_Work task_
Only one stretch of the listing below is wanted. Give it again exactly, from the line with "Like (628, 187)" through the line with "Baden-Württemberg (48, 2272)".
(Supplied data)
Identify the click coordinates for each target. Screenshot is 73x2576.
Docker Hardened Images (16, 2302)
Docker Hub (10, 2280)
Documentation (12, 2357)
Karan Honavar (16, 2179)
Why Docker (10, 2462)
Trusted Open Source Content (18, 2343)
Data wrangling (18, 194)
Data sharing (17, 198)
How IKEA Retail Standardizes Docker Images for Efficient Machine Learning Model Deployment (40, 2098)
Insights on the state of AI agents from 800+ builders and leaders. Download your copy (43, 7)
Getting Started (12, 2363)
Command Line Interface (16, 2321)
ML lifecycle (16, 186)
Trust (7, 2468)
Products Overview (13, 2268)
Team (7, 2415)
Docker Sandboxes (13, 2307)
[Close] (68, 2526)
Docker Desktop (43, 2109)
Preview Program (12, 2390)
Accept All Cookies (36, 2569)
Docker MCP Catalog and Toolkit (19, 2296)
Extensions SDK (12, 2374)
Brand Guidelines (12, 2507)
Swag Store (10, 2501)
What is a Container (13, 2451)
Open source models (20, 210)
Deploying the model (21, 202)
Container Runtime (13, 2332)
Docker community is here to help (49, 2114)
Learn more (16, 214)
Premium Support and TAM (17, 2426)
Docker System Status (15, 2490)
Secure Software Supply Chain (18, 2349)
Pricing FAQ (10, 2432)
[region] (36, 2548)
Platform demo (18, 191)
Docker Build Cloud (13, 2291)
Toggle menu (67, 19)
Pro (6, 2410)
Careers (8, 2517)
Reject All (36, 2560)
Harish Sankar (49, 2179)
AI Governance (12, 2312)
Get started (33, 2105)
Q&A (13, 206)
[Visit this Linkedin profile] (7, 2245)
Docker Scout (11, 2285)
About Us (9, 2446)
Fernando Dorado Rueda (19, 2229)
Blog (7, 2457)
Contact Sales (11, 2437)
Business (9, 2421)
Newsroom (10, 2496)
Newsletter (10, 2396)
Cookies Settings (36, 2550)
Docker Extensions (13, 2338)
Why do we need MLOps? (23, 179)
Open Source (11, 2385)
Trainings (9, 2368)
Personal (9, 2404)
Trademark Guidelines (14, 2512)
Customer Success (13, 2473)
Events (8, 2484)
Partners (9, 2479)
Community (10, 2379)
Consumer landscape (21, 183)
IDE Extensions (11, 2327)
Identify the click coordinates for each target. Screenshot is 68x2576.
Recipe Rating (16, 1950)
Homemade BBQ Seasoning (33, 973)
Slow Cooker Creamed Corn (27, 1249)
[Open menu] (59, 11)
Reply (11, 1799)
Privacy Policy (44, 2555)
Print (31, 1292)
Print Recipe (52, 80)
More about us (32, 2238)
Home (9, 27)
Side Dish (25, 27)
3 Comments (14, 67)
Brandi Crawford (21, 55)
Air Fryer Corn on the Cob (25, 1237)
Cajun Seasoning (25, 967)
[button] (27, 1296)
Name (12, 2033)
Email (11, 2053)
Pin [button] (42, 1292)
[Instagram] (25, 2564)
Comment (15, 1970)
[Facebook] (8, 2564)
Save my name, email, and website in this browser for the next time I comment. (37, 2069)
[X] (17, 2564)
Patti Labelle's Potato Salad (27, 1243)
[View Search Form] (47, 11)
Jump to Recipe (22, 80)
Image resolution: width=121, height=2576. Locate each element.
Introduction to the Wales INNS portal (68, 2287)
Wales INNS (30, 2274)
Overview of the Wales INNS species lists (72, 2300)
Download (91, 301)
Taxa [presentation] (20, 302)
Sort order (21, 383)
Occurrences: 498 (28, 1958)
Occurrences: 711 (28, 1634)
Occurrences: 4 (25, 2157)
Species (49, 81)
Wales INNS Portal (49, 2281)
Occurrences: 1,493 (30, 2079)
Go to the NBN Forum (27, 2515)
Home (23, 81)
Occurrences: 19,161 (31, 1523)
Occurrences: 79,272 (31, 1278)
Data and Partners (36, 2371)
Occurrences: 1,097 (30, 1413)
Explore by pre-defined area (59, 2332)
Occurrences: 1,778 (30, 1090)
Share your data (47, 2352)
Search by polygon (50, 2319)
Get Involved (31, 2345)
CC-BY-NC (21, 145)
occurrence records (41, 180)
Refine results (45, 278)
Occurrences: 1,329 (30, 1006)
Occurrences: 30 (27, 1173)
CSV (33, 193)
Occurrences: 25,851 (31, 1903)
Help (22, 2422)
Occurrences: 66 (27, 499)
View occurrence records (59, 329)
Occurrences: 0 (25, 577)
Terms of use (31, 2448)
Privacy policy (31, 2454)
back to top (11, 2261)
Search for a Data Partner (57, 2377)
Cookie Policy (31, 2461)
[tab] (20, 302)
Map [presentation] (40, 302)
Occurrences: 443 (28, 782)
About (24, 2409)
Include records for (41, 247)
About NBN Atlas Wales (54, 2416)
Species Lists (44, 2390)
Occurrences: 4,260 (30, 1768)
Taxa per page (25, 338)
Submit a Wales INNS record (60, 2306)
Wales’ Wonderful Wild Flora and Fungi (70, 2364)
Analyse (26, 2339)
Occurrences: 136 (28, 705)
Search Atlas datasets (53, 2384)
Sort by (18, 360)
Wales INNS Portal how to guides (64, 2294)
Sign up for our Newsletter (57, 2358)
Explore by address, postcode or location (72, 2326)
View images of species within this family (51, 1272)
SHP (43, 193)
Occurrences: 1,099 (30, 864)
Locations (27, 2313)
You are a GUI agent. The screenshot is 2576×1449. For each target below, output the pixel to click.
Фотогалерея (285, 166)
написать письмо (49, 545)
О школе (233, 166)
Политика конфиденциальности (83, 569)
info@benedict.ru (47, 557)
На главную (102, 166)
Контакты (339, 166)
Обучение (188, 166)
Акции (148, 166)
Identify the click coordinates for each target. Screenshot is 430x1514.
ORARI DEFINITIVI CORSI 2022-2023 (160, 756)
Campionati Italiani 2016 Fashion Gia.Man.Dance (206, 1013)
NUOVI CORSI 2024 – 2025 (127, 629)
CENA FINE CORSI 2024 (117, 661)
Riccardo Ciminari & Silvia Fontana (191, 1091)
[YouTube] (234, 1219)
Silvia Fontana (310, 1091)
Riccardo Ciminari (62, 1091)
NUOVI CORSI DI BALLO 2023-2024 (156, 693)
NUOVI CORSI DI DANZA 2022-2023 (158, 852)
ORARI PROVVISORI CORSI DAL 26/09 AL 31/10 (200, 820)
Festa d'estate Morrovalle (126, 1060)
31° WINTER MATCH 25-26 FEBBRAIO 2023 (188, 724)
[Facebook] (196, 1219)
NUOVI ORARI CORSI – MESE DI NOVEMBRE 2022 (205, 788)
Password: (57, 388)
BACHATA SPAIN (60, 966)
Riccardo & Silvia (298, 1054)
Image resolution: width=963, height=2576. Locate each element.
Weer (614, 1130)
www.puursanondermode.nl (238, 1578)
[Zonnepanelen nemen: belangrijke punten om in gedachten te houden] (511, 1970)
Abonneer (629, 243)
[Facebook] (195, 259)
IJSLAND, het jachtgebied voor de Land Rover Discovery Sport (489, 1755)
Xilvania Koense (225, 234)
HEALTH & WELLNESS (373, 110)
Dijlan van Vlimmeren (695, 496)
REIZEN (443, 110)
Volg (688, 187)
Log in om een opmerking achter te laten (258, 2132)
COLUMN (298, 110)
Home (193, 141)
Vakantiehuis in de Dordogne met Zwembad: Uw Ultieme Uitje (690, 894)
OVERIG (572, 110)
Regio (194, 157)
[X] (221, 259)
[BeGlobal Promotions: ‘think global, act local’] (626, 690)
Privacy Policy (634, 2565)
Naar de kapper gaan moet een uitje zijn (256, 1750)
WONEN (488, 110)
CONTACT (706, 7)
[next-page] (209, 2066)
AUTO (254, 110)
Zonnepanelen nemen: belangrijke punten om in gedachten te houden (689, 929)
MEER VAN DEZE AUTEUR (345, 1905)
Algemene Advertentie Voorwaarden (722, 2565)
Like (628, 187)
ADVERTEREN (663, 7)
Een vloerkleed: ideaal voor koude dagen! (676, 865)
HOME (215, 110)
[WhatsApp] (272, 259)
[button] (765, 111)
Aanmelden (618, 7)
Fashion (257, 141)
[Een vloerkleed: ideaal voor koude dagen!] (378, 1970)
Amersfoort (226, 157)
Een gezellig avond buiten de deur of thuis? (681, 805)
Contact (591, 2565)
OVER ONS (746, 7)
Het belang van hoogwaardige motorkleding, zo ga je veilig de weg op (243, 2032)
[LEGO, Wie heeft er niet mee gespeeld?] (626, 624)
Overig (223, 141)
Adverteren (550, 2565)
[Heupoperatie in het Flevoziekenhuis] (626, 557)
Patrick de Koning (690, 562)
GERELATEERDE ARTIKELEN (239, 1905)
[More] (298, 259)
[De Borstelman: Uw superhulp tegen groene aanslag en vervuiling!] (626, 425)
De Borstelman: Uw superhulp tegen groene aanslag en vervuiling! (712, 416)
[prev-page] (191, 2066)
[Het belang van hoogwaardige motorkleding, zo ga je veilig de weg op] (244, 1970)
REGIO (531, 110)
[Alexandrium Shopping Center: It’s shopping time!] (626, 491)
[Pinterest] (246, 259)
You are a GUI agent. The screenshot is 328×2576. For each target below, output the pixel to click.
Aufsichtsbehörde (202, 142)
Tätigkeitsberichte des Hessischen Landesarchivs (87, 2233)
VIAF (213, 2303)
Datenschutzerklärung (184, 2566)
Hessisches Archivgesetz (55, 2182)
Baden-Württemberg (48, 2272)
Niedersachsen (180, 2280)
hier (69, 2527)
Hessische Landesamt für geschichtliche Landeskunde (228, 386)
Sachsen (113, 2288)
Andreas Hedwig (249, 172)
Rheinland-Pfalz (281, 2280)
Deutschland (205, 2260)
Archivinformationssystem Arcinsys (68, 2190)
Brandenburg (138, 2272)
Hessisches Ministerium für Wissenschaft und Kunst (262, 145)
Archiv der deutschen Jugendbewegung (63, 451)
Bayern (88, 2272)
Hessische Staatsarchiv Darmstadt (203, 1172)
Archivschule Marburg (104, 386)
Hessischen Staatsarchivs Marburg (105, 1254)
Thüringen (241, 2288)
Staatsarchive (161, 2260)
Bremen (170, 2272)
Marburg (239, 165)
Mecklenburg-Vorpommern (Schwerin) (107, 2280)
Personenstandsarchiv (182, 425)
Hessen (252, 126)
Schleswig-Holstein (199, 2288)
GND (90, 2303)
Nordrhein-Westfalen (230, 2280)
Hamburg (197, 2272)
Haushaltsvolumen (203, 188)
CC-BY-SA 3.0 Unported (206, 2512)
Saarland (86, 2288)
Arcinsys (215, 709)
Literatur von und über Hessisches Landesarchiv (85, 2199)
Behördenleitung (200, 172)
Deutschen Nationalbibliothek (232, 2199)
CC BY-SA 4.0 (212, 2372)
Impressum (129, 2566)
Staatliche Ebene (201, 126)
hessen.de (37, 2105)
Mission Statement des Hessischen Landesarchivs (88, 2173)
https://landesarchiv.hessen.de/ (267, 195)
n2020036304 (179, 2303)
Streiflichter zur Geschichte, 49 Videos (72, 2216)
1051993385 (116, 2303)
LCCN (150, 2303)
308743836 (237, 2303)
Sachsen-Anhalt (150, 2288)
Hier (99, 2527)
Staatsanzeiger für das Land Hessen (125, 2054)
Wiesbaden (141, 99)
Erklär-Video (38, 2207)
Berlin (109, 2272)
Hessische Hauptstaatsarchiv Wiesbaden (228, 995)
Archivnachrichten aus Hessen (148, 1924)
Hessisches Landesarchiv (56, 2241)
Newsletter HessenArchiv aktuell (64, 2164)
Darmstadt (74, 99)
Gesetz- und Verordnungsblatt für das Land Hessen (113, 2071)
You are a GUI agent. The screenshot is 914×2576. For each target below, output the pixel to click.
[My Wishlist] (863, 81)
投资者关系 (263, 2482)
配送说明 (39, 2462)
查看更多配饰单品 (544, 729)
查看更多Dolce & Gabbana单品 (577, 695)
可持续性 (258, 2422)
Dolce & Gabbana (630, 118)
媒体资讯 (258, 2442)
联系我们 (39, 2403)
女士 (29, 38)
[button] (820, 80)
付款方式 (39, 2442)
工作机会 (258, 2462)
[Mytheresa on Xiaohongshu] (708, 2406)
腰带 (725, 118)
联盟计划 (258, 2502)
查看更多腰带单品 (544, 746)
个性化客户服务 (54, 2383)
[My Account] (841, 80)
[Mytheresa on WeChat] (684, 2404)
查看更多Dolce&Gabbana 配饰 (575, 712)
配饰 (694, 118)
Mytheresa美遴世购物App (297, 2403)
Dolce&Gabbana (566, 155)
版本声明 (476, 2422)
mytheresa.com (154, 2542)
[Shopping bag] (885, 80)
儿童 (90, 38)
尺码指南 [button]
(End Supplied data)
_Solution_
Like (628, 187)
ADVERTEREN (663, 7)
Een vloerkleed: ideaal voor koude dagen! (676, 865)
HOME (215, 110)
[WhatsApp] (272, 259)
[button] (765, 111)
Aanmelden (618, 7)
Fashion (257, 141)
[Een vloerkleed: ideaal voor koude dagen!] (378, 1970)
Amersfoort (226, 157)
Een gezellig avond buiten de deur of thuis? (681, 805)
Contact (591, 2565)
OVER ONS (746, 7)
Het belang van hoogwaardige motorkleding, zo ga je veilig de weg op (243, 2032)
[LEGO, Wie heeft er niet mee gespeeld?] (626, 624)
Overig (223, 141)
Adverteren (550, 2565)
[Heupoperatie in het Flevoziekenhuis] (626, 557)
Patrick de Koning (690, 562)
GERELATEERDE ARTIKELEN (239, 1905)
[More] (298, 259)
[De Borstelman: Uw superhulp tegen groene aanslag en vervuiling!] (626, 425)
De Borstelman: Uw superhulp tegen groene aanslag en vervuiling! (712, 416)
[prev-page] (191, 2066)
[Het belang van hoogwaardige motorkleding, zo ga je veilig de weg op] (244, 1970)
REGIO (531, 110)
[Alexandrium Shopping Center: It’s shopping time!] (626, 491)
[Pinterest] (246, 259)
You are a GUI agent. The screenshot is 328×2576. For each target below, output the pixel to click.
Aufsichtsbehörde (202, 142)
Tätigkeitsberichte des Hessischen Landesarchivs (87, 2233)
VIAF (213, 2303)
Datenschutzerklärung (184, 2566)
Hessisches Archivgesetz (55, 2182)
Baden-Württemberg (48, 2272)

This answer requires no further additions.